You would benefit most, and so would your engine with an ME Wagner dual flow, adjustable to your engine PCV valve. Go to ME Wagner site review the data and video’s the Wagner valve will pull a vacumn 99% of the time on your crankcase. That removes blow by gases, crud, contaminated oil and condensation. Those others 30% of the time if you are lucky.

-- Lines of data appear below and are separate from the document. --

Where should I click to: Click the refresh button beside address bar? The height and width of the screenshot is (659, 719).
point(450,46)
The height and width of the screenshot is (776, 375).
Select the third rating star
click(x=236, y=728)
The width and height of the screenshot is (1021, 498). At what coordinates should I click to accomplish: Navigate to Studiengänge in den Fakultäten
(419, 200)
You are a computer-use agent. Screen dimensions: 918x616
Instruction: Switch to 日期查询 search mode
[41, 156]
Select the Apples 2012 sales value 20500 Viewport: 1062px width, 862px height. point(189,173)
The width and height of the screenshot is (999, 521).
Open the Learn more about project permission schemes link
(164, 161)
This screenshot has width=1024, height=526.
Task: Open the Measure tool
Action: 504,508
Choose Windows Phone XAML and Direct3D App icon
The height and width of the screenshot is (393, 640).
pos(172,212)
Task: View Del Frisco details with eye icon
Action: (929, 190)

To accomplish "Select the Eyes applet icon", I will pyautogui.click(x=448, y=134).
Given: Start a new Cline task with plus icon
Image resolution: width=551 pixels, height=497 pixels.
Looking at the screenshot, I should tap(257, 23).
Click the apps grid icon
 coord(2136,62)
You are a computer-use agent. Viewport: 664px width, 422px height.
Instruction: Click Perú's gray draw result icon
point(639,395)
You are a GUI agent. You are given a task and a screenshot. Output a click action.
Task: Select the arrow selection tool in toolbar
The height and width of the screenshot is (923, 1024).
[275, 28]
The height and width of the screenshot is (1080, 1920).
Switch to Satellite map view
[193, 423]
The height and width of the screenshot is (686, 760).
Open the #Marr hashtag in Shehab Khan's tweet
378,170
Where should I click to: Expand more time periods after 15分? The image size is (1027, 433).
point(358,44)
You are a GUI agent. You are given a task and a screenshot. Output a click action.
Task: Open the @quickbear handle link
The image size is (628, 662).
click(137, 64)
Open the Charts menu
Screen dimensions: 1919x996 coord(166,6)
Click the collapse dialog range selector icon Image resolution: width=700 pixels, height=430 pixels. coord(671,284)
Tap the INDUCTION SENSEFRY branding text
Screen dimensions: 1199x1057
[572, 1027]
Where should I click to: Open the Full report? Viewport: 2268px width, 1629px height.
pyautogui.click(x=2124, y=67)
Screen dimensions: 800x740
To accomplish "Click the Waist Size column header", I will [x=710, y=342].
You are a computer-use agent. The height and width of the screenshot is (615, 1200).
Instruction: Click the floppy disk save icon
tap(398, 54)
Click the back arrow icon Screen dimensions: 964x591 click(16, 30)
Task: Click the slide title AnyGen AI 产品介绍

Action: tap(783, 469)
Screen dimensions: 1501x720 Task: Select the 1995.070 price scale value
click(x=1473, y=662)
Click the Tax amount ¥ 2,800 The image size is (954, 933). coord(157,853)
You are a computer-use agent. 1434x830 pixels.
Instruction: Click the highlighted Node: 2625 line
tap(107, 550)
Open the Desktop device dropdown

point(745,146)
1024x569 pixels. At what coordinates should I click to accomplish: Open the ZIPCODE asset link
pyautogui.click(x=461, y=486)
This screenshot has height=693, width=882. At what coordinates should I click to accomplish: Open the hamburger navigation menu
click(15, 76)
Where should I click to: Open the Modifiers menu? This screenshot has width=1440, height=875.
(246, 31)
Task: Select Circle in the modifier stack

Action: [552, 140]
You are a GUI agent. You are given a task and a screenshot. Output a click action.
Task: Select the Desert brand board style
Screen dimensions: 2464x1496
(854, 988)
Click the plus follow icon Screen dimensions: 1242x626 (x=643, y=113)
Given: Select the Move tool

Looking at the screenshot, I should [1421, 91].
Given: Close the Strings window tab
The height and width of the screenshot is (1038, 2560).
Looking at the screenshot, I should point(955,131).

Takes the crankcase pressure out, reduces it to 1 to 3 Hg…..can’t be beat! Many threads here on PCV valves


----------



## Lemans guy (Oct 14, 2014)

PS critical for the Wagner is a “Baffled” valley pan like the original. If it is not well baffled the Wagner is so efficient it pulls too much oil out of the crankcase.


----------



## 66CHEEVO (Jan 24, 2021)

Thank you Lemans guy


Sent from my iPhone using Tapatalk


----------



## 66CHEEVO (Jan 24, 2021)

Lemans guy, looks like the valley pan I ordered from Butler isn’t baffled; however they advised it’s double walled and an enclosed area in the center acting like a baffle. Do you think this will suffice for the pcv valve you recommend or will still suck up too much oil?

Thank you


Sent from my iPhone using Tapatalk


----------



## Lemans guy (Oct 14, 2014)

Double walled and an enclosed area in the center sounds like a baffle. That is what the original one is. Now there is an aftermarket pan that just has a sliver of metal across the bottom of the PCV hole. Which is not as good.

Call and talk to Gene Wagner they are vary nice and helpful and will even let you try it for 30 days to see how it does. If you can look into the PCV hole right down on the cam and lifters it will suck too much,but if you are looking to some area that is blocking the hole sufficiently that is baffled to some degree.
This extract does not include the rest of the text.